### ФРАГМЕНТ ТЕКСТА:
_ _ _ _ _ _ _

Итак, очевидно, что чародеи своим колдовством просто обманывали зрение. Что касается Моисея, здесь не всё так просто. Во всяком случае, превратить его рукой жезл в змея, а затем обратно змея в жезл Богу было не труднее, чем облечь Ангелов плотскими телами, а затем совлечь эти тела. Если бы в Вечере происходило нечто подобное, наши достопочтенные противники имели бы некоторое основание для своих выводов. Но поскольку это не так, будем считать решённым следующее: у нас нет иных причин полагать, что в Вечере Плоть Иисуса Христа поистине становится пищей, кроме той, что этому соответствует подлинная субстанция внешнего знака.
Но одно заблуждение рождает другое. Ради подтверждения своей доктрины пресуществления наши противники ссылаются на слова Иеремии, причём столь неловко, что мне совестно говорить об этом. Пророк сетует на то, что ему в хлеб подложили дерево (Иер 11:10), желая тем самым сказать, что враги по жестокости своей лишили вкуса его пищу. К такому же способу выражения прибегает и Давид, когда жалуется, что ему дали в пищу жёлчь и напоили его уксусом (Пс 68/69:22). А наши утончённые учители заявляют, что слова Иеремии - аллегория, в которой подразумевается, что тело Иисуса Христа было подвешено на древе. По их мнению, именно так понимали это некоторые из древних. На это я отвечу: не достаточно ли того, что нам приходится прощать нашим противникам их невежество и недобросовестность? Должны ли мы ещё добавить к этому бесстыдство, с каким они заставляют древних служить им опорой в опровержение истинного смысла слов пророка?
16. Другие видят, что нельзя нарушить соответствие между знаком и означаемым, не нарушив одновременно истины таинства. Они признают, что хлеб Вечери есть подлинная субстанция, земной и тленный элемент, не претерпевающий сам по себе никаких изменений. Тем не менее они утверждают, что в нём заключено Тело Иисуса Христа (От католической доктрины пресуществления (transsubstantiatio) Кальвин переходит здесь к учению Лютера о сосуществлении (consubstantiatio) и вездесущности (ubiquitas) Тела Христова).
Если бы они прямо заявили, что вместе с хлебом Вечери нам поистине предлагается тело Христово, ибо истина неотделима от её знака, я бы не слишком возражал. Но они заключают тело внутрь хлеба и воображают, что оно везде (что противоречит его природе), а затем добавляют, что оно присутствует под видом хлеба, где пребывает скрытым образом. Необходимо разоблачить все эти уловки. Не спешу пока вдаваться в подробности; скажу лишь то, что послужит основанием для последующей дискуссии (/4/17.20 - /4/17.34).

_ _ _ _ _ _ _

### ИСХОДНЫЙ МАТЕРИАЛ:
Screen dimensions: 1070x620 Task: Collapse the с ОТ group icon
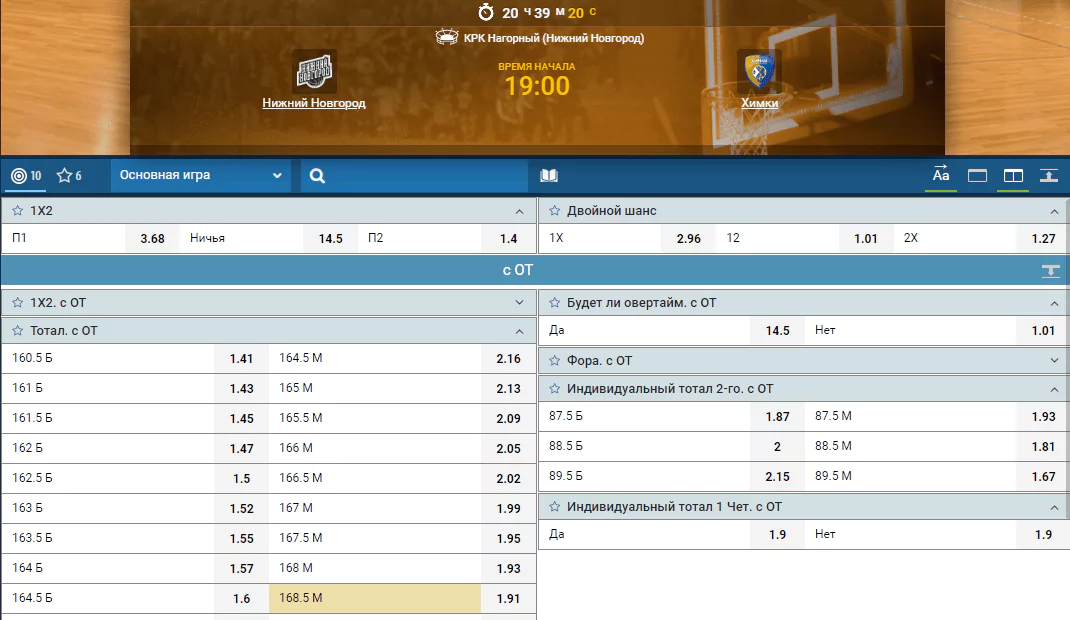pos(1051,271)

_ _ _ _ _ _ _

### УКАЗАНИЯ К РАБОТЕ:
• 1. Продублируйте часть фрагмента текста, начиная со слов «16. Другие видят, что» и продолжая до слов «(ubiquitas) Тела Христова).» включительно.
• 2. На что, согласно фрагменту текста, сетует пророк Иеремия?
• 3. Определите, соответствуют ли фрагменту текста следующие утверждения: (а) чародеи своим колдовством обманывали зрение; (б) Давид жалуется, что ему дали в пищу мёд; (в) те, кто признаёт хлеб Вечери подлинной субстанцией, полагают, что этот хлеб сам по себе изменяется. Для каждого утверждения ответьте «да» или «нет» и приведите решающие слова фрагмента текста.

### ВЫПОЛНЕННЫЕ ЗАДАНИЯ:
• 1.
16. Другие видят, что нельзя нарушить соответствие между знаком и означаемым, не нарушив одновременно истины таинства. Они признают, что хлеб Вечери есть подлинная субстанция, земной и тленный элемент, не претерпевающий сам по себе никаких изменений. Тем не менее они утверждают, что в нём заключено Тело Иисуса Христа (От католической доктрины пресуществления (transsubstantiatio) Кальвин переходит здесь к учению Лютера о сосуществлении (consubstantiatio) и вездесущности (ubiquitas) Тела Христова).

• 2. На то, что ему в хлеб подложили дерево.

• 3.
(а) Да: «чародеи своим колдовством просто обманывали зрение».
(б) Нет: «ему дали в пищу жёлчь и напоили его уксусом».
(в) Нет: «не претерпевающий сам по себе никаких изменений».